The interaction of ox-LDL with LOX-1 in endothelial cells results in several down-stream effects, such as phosphorylation of MAPKs (including P38 and ERK1/2). P38 MAPK activation is thought to be pro-inflammatory, whereas ERK1/2 activation is related to cell proliferation, although this functional differentiation of function is not absolute. In the present study, ox-LDL had a dramatic effect on the phosphorylation of both P38 and ERK1/2 components of MAPK. As shown in Fig. 4A,B, Mol-5 reduced the level of phospho-P38 MAPK by 75%, Mol-4 and Mol-1 by around 60%. Mol-5 and Mol-4 also potently reduced ERK1/2 phosphorylation, and Mol-1 reduced ERK1/2 phosphorylation moderately, whereas Mol-2 and Mol-3 had no significant effect. Of note, ox-LDL did not affect the levels of unphosphorylated ERK1/2 or P38 MAPK. The lead compounds also did not affect the levels of unphosphorylated ERK1/2 or P38 MAPK.

Cell based assays revealed that the interaction of ox-LDL with LOX-1 leads to intense expression of VCAM-1 at both mRNA and protein levels. Consistent with previous data on ox-LDL internalization and intracellular signaling, Mol-4 and Mol-5 significantly inhibited the expression of VCAM-1 at both mRNA and protein levels. Treatment of HUVECs with ox-LDL increased the expression of VCAM-1 several-fold, and the lead molecules significantly reduced ox-LDL-induced expression of VCAM-1 (both mRNA and protein).
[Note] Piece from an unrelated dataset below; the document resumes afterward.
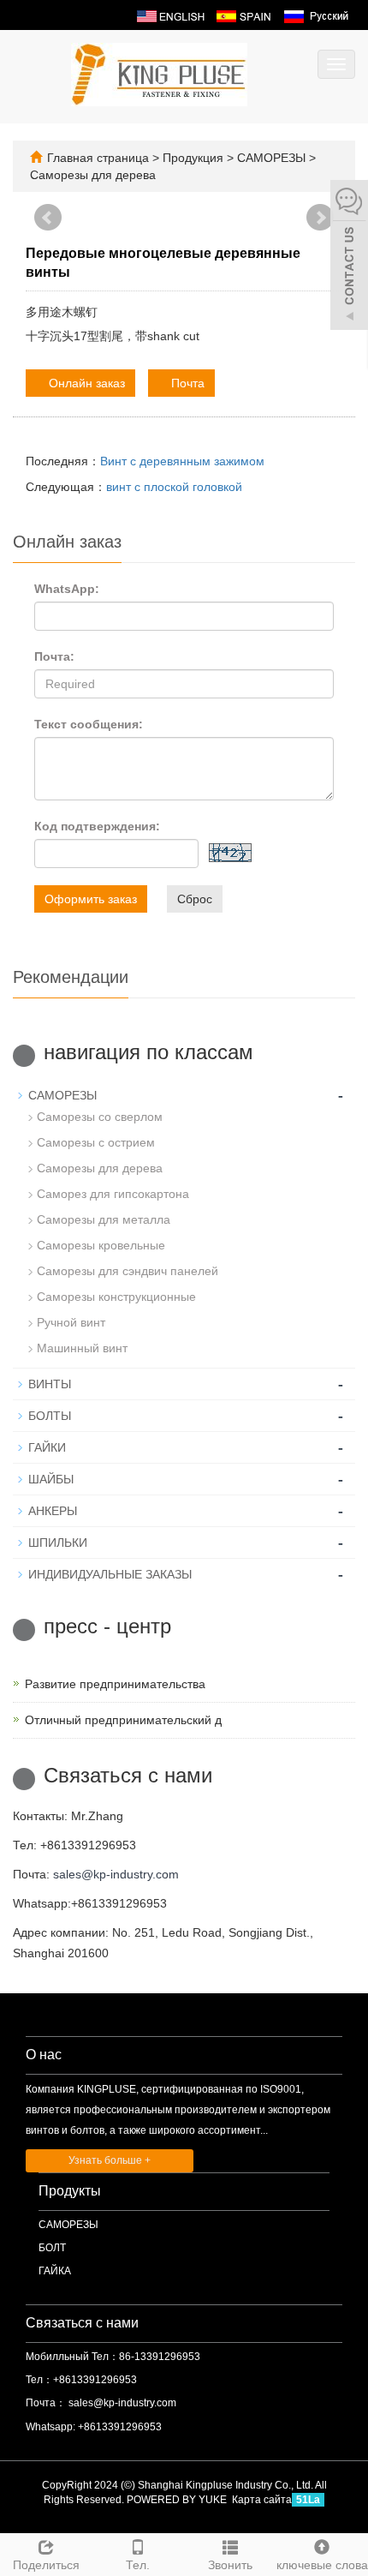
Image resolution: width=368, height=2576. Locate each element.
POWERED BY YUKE (178, 2500)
As expected, VCAM-1 upregulation was associated with intense monocyte adhesion to HUVECs, and Mol-5, Mol-4 and Mol-1 each reduced monocyte adhesion significantly (by 35%, 30% and 25%, respectively) (Fig. 4E).
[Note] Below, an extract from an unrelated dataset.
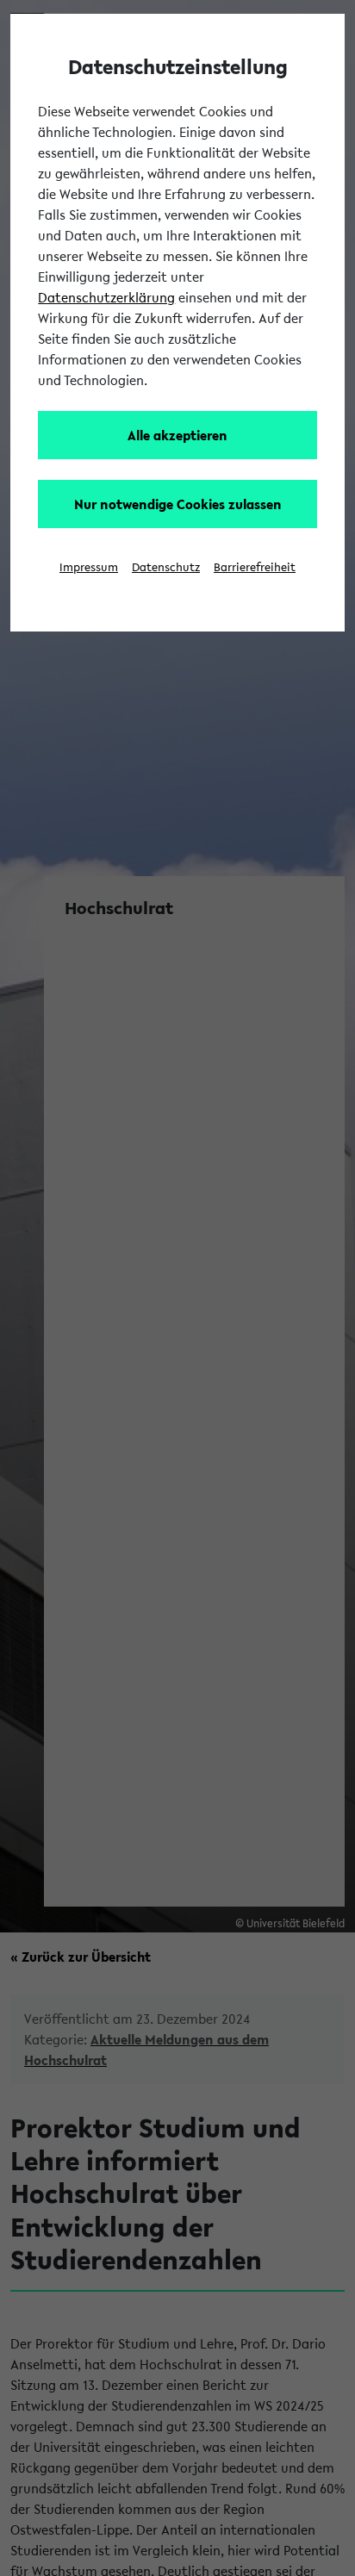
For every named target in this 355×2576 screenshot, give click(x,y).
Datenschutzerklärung (106, 297)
Since these molecules could potentially be used clinically, we estimated their cytotoxicity, and observed almost no toxicity until at least 2000 nM concentration (Supplementary material S1).

A number of new medications under development are biologics. Anti-hLOX-1 antibody has also been developed32 and it may prove to be effective in the treatment of atherosclerosis and related disorders. However, immunogenicity remains a limitation of antibody therapy33. Chemical inhibitors of LOX-1 may be equally effective as biologics without major side-effects.

As mentioned earlier, several laboratories have attempted to generate LOX-1 inhibitors focusing mainly on substrate mimics or natural products. Falconi et al.17 used modified phospholipids that bind to the tunnel in the LOX-1 molecule, and observed that their compounds prevented the uptake ox-LDL, but only at high concentrations. Sawamura and coworkers20 identified inhibitors from food extracts and found that procyanidins inhibited ox-LDL uptake in CHO cells expressing LOX-1; these compounds also prevented the uptake of ox-LDL. Yoshiizumi et al.18 reported on the inhibitory properties of sulfatid derivatives on scavenger receptors and observed that 2,4-bis(octadecanoylamino) benzenesulfonic acid prevented LDL from binding to macrophages. Using cell-based binding assays and molecular docking simulations, Biocca et al.21 recently showed that statins bind the hydrophobic tunnel and can inhibit ox-LDL binding to LOX-1, again in high concentrations. Similarly, aspirin also been reported to reduce ox-LDL mediated LOX-1 expression34. However, these studies do not show any direct interaction of aspirin with the LOX-1 receptor.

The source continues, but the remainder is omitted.